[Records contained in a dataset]

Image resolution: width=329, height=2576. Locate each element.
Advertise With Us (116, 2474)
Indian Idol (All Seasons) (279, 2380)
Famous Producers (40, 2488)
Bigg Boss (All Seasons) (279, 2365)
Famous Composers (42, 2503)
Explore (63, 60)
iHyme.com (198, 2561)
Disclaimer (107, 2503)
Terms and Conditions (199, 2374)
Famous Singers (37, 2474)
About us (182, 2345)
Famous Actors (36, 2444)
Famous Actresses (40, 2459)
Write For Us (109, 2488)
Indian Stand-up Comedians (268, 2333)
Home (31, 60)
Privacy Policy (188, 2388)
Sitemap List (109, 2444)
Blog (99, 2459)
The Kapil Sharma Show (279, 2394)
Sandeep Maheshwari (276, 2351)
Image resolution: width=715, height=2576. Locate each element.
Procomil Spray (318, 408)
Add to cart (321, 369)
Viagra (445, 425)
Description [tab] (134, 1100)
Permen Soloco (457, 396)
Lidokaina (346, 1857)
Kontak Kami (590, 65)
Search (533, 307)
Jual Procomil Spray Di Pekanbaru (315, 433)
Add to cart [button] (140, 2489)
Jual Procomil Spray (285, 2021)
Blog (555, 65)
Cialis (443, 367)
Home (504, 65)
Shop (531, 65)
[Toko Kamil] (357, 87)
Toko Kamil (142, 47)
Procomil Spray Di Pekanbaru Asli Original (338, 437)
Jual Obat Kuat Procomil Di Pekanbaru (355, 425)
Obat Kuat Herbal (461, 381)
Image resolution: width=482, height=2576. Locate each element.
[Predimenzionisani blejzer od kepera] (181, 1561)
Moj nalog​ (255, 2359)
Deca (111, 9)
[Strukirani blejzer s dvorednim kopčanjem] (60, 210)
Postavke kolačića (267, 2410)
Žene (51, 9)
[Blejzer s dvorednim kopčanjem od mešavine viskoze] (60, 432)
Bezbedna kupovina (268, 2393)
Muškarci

■ WORK ITEM
Copy every line above in which the string "Kuat" shows up.

■ WRITTEN ANSWER
Jual Obat Kuat Procomil Di Pekanbaru (355, 425)
Obat Kuat Herbal (461, 381)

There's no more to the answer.